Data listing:
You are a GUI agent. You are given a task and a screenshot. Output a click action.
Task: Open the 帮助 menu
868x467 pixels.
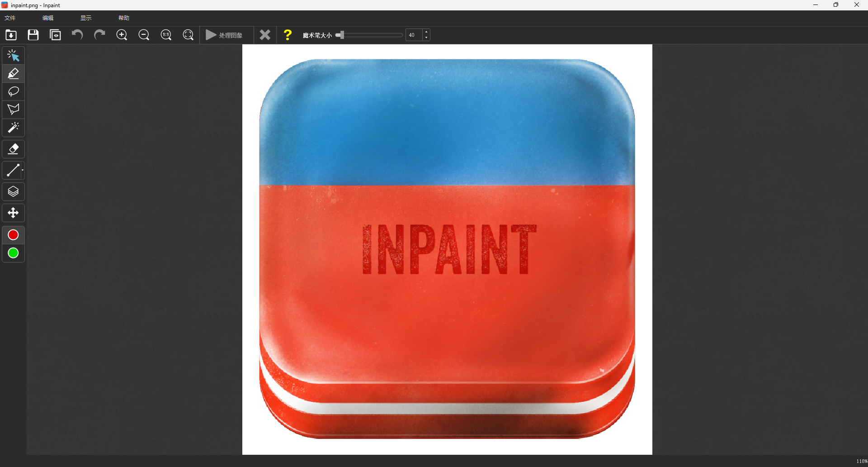click(124, 18)
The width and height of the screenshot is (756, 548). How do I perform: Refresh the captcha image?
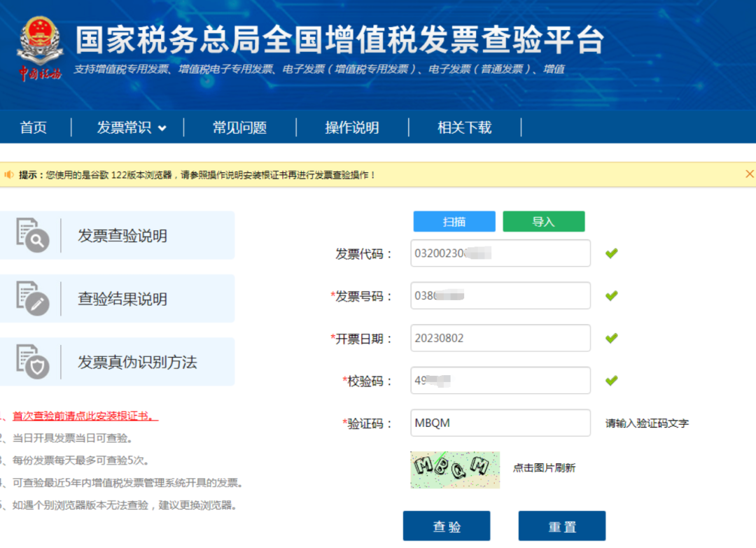[x=455, y=470]
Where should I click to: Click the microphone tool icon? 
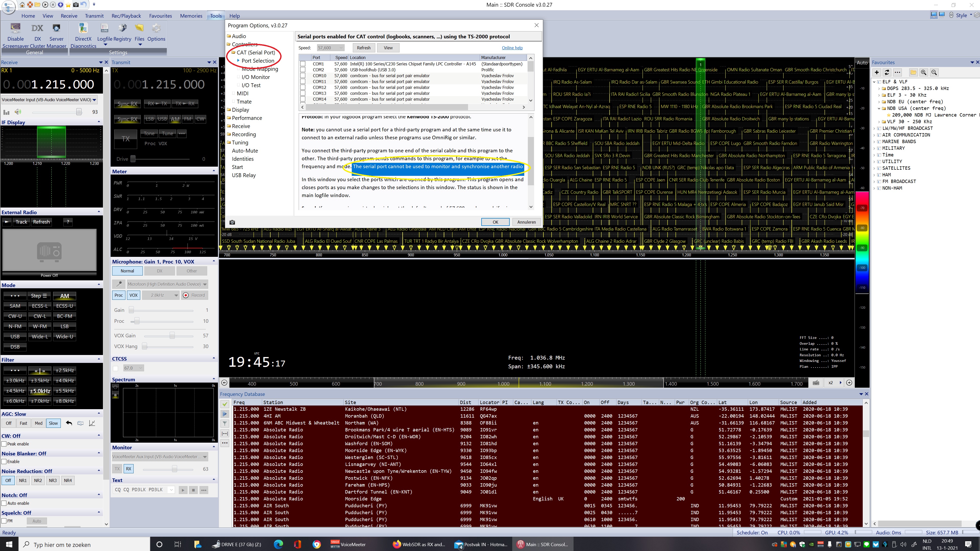coord(119,284)
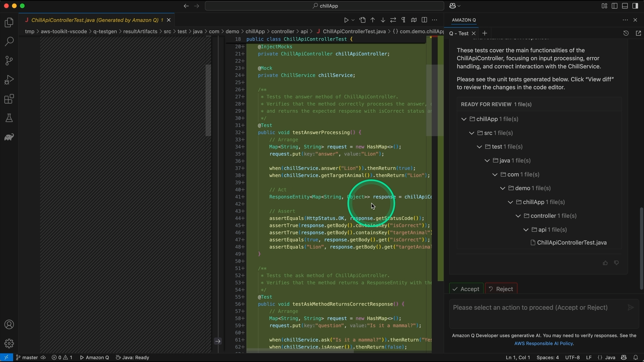Open the Run and Debug view
Viewport: 644px width, 362px height.
(9, 80)
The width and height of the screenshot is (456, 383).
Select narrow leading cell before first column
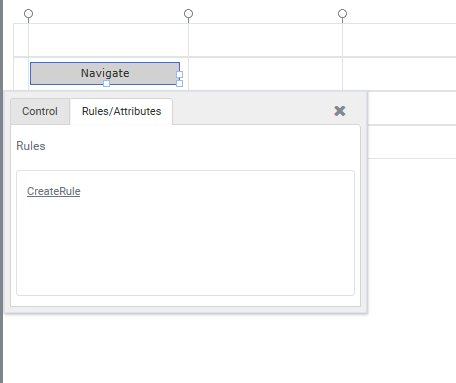click(21, 40)
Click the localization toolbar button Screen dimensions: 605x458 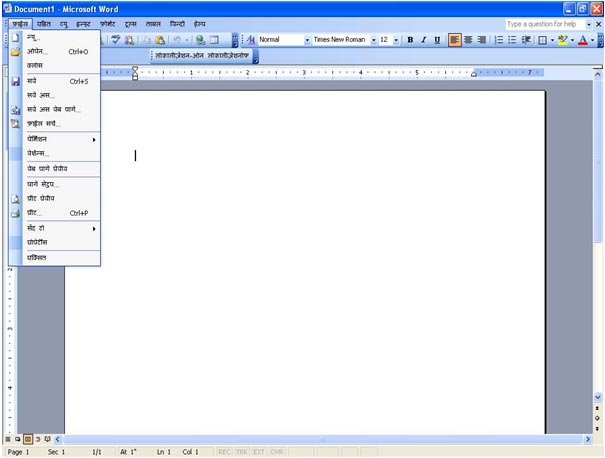pyautogui.click(x=203, y=56)
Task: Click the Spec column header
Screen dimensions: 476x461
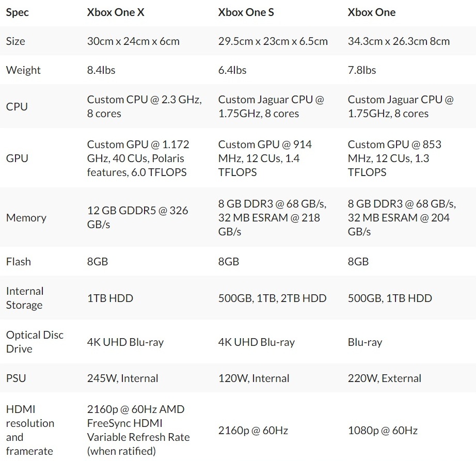Action: click(17, 12)
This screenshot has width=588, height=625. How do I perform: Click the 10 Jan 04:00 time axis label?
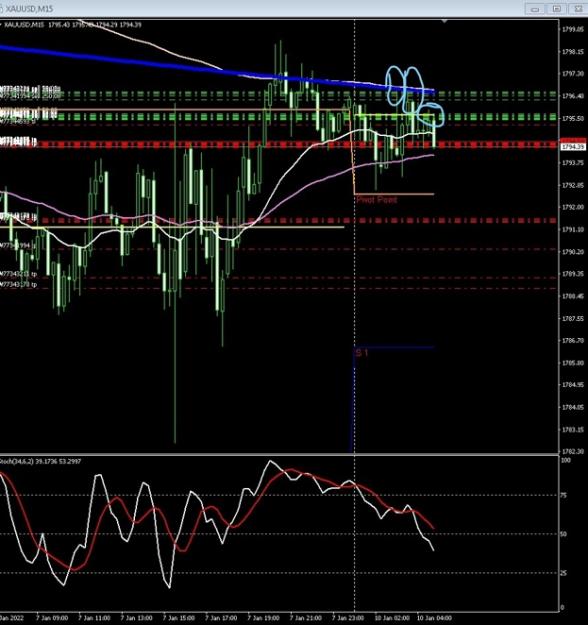point(435,618)
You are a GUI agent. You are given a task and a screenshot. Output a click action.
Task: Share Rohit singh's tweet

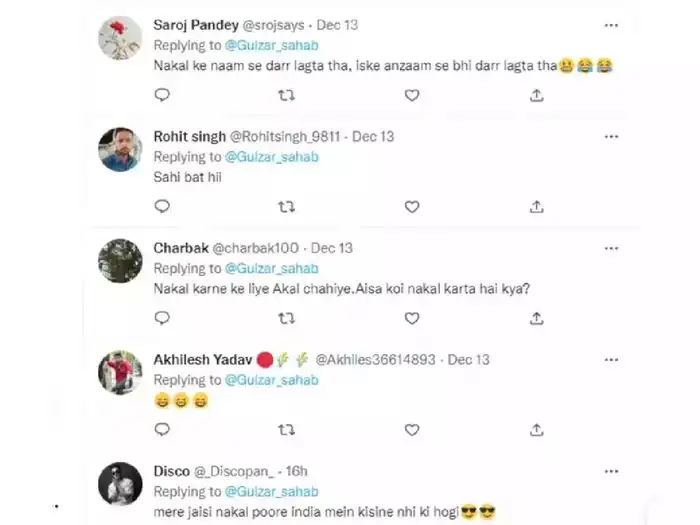click(x=536, y=207)
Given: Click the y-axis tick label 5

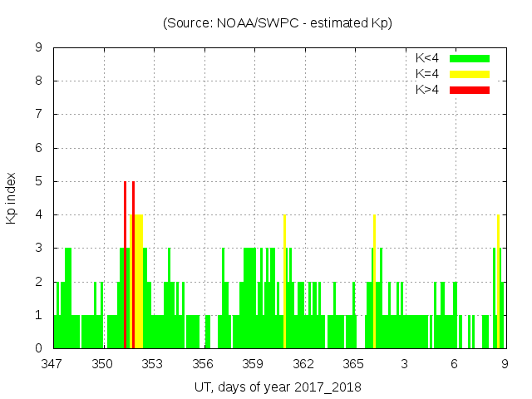Looking at the screenshot, I should (x=39, y=181).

● Aim of the task:
Copy the entries word for word, from the line containing "This screenshot has" through the end of the listing, and omit the pictures.

● Task answer:
This screenshot has width=588, height=625. How do I perform: Click the 10 Jan 04:00 time axis label?
point(435,618)
You are a GUI agent. You are given a task and a screenshot. Output a click action.
Task: Share Rohit singh's tweet

click(x=536, y=207)
Given: Click the y-axis tick label 5

Looking at the screenshot, I should (x=39, y=181).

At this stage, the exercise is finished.